By Arya Hakimian, Application Scientist
Introduction to Transient Line Source (TLS)
A Transient Line Source (TLS) is a method for measuring thermal conductivity. It involves using a line heat source to heat a material while measuring its temperature response over time. This technique is particularly valuable for testing soils, rocks, viscous liquids, and polymers. The TLS method conforms to ASTM D5334 and D5970.
Principle of Operation – TLS
The TLS is based on the transient heating of the material. A line source, which can be a thin wire or a slender rod, is embedded within the material whose thermal properties are to be measured. When an electrical current is passed through the line source, it heats up, and the heat diffuses into the surrounding material. By monitoring the temperature increase at the line source over a period of time, the thermal conductivity of the material can be calculated.
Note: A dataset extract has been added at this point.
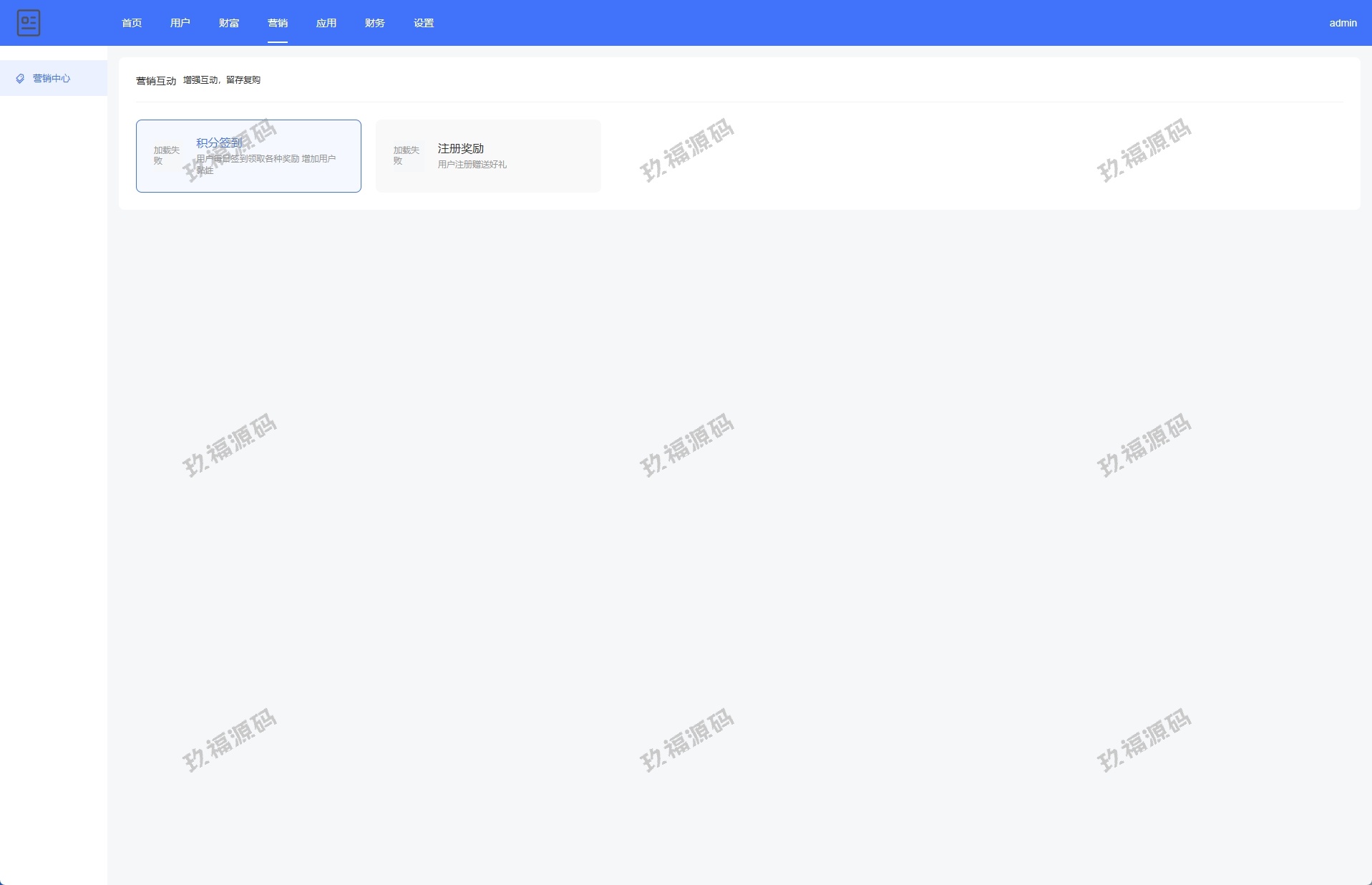This screenshot has width=1372, height=885.
Task: Click empty right area of 注册奖励 card
Action: (558, 155)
Handheld Devices vs Research Grade Instruments
A handheld TLS is an extremely portable, low-cost device that is excellent for scenarios such as field testing. While specifications may vary, most handheld options accommodate a thermal conductivity range of 0.1 to 5 W/mK and a temperature range of -40 to 100ºC. This offers a basic capability suited for minimally complex testing requirements. While this may suffice for some, individuals seeking a more robust lab instrument may encounter limitations with a handheld device.
C-Therm’s Trident system offers multiple methods for thermal conductivity characterization, including the TLS method. C-Therm’s TLS provides extended temperature testing capabilities from -55 to 300ºC. Additionally, Trident unlocks options for testing materials under different atmospheric conditions, such as high-pressure environments up to 3000 PSI or under a vacuum. The ability to test across a broader range of temperatures and under various pressures opens the doors for more novel material characterization, such as mimicking polymer melt conditions for applications in injection moulding processes or geological systems studied for geothermal or enhanced oil recovery (EOR) applications. C-Therm’s high-pressure TLS is also uniquely able to measure under hydrogen gas conditions, providing valuable testing capabilities for usage in metal hydride research.
Which is Right for you?
If portability and budget constraints are your top priority, a handheld TLS may be the best option. However, if you’re searching for a research instrument capable of testing under varying representative conditions such as temperature and pressure, C-Therm’s Trident instrument offers industry-leading performance trusted by groups around the world.
What Our Clients Have to Say?
“…The instrument has become very popular within our group for its quick easy reliable measurement and the support from C-Therm has exceeded our expectations. We recently upgraded the unit with the new robust TLS module for work on polymer melts.” – Jose Fonseca, Expert in Thermodynamics at Covestro
“The C-Therm MTPS and TLS sensors have provided us a fast, easy way to characterize the thermal conductivity of our different geological samples.” – Daniel Bohnsack,
Chair of Hydrogeology – Geothermal Energy Group at Technische Universität München
About the Author
Arya Hakimian is C-Therm’s resident Application Specialist. He has extensive experience in thermal analysis and materials characterization, and he holds a MSc in Chemistry and BSc in Medicinal and Pharmaceutical Chemistry from the University of New Brunswick.